Tuesday, 10 October 2023

Portland Mini-trip

I did the decent thing and on seeing the migrant moth weather forecasts I headed to the south coast rather than sit it out in the darkest depths of Bucks, so on Sunday night after a weekend of family stuff I headed over to Kojak's at Puddletown, stuck up a trap in his garden and then on Monday we headed over to Portland for first light, did some fridge twitching at the Obs and went through the egg trays there, ran our own MV trap at Portland last night (Western Street Quarry) and then a bit more fridge twitching this morning back at the Obs. 

During the hours of daylight we were birding (although the warm Saharan sand winds were better for autumn moths than birds), highlights included a Red-breasted Flycatcher, three Ring Ouzels and a Pale-bellied Brent. 

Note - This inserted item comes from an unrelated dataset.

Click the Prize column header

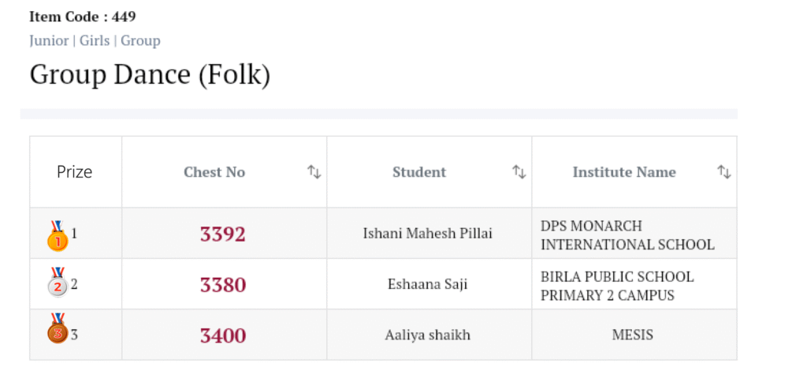(x=75, y=172)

Moths migrants included rarities (and UK lifers) such as Sword Grass, Maize Moth, Spoladea recurvalis, Old World Webworm, Hellula undalis, Dark Mottled Willow, Golden Twin-spot and Porter's Rustics with supporting cast including Delicates (loads of these), Dark Sword Grass, Rush Veneer, Rusty-dot Pearl, Pearly Underwing (several), Gem, Silver-Y, Hummingbird Hawkmoth, Radford's Flame Shoulders, L-album Wainscot, White-points, Angle Shades, Box-tree moths and the Portland specialities including Flame Brocades, Beautiful Gothics, Feathered Ranunculus and Feathered Brindles. The Red Admiral migration was also pretty amazing with insects constantly moving through on Monday and there were also the odd Clouded Yellow around. All in pretty amazing lep migration.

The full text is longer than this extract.